#### [TASK DETAILS]
List every distinct figure reference cited in the passage below on the structural model of the MTA1c-DNA complex, in order of first appearance.

#### [DOCUMENT SEGMENT]
--
Based on the structural information, we built a structural model of MTA1c-DNA complex (Fig. 7c). In this model, MTA1c was constructed from the superimposition of MTA1-MTA9 structure and MTA1-p1-p2 structure, and DNA was docked by the structural superimposition of MTA1-p1-p2 complex with DNA-bound M.TaqI MTase. Structural comparison shows a structural similarity between the MTA1-p1-p2 complex and the M.TaqI MTase (Supplementary Fig. 7e)23, revealing a possible DNA binding channel between two wings of the MTA1c complex. A dsDNA substrate was perfectly docked in the possible DNA binding channel in the MTA1c model structure (Fig. 7c). The MTase domain of MTA1 and the HTH domain of p1 bind to the major and minor grooves of this DNA, respectively. MTA9 may serve as a scaffold protein to further stabilize the binding between MTA1 and DNA (Supplementary Fig. 7f). The DBD domain of p2 located at the bottom of the channel is also likely to participate in the recognition of the DNA substrate, due to its high structural homology with the TRF1 and TRF2 DBD domains (Fig. 7d), which are involved in the specifically recognition of the double-stranded telomeric DNA35. Surface electrostatic potential analysis of the modelled MTA1c complex exhibits that this putative DNA binding channel is highly positively charged, and has the potential to form extensive electrostatic contacts and hydrogen bonds with the DNA substrate (Fig. 7e). Substitutions of multiple positively charged residues in the channel abolish or reduce DNA binding and N6-adenine methylation (Fig. 7f and Supplementary Fig. 8), revealing that the positively charged channel is essential for DNA N6-adenine methylation.
--
#### [RECORDS SUPPLIED]
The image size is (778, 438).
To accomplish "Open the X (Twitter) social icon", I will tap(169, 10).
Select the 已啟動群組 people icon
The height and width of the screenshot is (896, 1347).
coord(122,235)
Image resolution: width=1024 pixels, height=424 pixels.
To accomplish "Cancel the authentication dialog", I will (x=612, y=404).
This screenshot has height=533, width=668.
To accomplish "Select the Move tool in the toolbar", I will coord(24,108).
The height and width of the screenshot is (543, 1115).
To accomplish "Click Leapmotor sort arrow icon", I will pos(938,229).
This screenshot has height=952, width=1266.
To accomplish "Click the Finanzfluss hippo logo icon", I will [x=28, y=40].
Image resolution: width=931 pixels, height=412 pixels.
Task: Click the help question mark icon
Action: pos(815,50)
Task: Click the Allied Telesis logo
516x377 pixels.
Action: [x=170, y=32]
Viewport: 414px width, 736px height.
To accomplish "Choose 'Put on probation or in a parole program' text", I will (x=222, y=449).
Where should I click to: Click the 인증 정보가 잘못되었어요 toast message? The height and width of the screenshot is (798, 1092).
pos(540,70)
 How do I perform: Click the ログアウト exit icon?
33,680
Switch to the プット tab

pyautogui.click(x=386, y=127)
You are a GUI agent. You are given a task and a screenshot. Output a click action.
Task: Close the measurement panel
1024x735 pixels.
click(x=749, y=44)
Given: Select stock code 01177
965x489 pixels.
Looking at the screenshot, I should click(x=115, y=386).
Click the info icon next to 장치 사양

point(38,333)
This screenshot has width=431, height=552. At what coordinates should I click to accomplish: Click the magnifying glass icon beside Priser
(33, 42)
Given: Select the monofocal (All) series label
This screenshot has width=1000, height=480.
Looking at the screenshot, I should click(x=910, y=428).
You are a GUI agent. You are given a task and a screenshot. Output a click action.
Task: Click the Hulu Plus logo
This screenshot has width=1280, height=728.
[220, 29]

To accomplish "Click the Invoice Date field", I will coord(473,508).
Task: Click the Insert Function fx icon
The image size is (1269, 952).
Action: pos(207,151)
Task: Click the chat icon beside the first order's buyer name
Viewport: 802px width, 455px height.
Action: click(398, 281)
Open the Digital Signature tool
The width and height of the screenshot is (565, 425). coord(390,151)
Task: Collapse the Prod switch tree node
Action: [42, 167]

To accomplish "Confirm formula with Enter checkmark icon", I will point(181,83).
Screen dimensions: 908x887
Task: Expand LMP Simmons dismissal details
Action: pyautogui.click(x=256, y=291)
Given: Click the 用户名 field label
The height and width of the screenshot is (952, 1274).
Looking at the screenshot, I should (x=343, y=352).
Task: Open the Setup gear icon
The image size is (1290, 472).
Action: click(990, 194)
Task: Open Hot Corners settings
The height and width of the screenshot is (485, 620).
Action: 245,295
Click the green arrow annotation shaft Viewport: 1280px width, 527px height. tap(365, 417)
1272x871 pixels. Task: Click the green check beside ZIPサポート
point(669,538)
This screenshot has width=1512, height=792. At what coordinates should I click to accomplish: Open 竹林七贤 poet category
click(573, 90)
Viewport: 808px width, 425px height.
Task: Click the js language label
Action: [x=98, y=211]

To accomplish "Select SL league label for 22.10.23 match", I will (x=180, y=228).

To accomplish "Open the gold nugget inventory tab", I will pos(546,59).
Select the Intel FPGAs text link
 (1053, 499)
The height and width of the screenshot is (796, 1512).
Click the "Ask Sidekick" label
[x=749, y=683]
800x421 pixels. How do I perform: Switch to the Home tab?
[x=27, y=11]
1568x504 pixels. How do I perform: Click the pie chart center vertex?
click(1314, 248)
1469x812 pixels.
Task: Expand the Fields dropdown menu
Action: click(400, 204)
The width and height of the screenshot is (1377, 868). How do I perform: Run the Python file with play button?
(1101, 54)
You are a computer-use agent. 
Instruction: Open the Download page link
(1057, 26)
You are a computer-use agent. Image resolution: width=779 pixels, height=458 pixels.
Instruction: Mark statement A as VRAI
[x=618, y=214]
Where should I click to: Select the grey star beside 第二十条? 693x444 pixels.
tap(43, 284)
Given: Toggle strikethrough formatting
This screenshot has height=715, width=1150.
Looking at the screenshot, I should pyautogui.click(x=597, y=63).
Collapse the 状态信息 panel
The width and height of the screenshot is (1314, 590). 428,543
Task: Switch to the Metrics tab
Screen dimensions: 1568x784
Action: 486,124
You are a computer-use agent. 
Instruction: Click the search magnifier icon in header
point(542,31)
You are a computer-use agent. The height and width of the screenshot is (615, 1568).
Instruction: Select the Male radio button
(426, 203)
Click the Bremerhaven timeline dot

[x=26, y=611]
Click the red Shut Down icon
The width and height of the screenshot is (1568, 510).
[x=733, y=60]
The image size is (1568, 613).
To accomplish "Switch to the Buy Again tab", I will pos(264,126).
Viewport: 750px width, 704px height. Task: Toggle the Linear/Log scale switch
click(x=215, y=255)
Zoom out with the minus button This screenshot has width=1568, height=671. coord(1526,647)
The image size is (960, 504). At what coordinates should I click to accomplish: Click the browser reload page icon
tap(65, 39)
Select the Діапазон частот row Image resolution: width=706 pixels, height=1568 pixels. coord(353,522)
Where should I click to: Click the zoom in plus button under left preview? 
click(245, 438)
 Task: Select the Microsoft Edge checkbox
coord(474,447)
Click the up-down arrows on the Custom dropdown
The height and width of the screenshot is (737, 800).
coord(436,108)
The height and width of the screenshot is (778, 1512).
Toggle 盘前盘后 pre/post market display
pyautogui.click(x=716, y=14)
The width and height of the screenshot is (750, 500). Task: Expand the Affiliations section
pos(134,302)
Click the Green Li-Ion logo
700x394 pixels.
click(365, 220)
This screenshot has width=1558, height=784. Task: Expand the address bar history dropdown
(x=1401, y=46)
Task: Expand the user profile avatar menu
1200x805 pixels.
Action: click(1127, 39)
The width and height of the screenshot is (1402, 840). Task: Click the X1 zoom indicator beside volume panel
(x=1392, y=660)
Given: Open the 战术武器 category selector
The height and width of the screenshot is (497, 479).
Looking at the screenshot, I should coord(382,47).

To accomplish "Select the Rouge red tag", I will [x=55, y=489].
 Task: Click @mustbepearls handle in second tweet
--
#### [SOLUTION FOR THIS PROBLEM]
Fig. 7c, Supplementary Fig. 7e, Supplementary Fig. 7f, Fig. 7d, Fig. 7e, Fig. 7f, Supplementary Fig. 8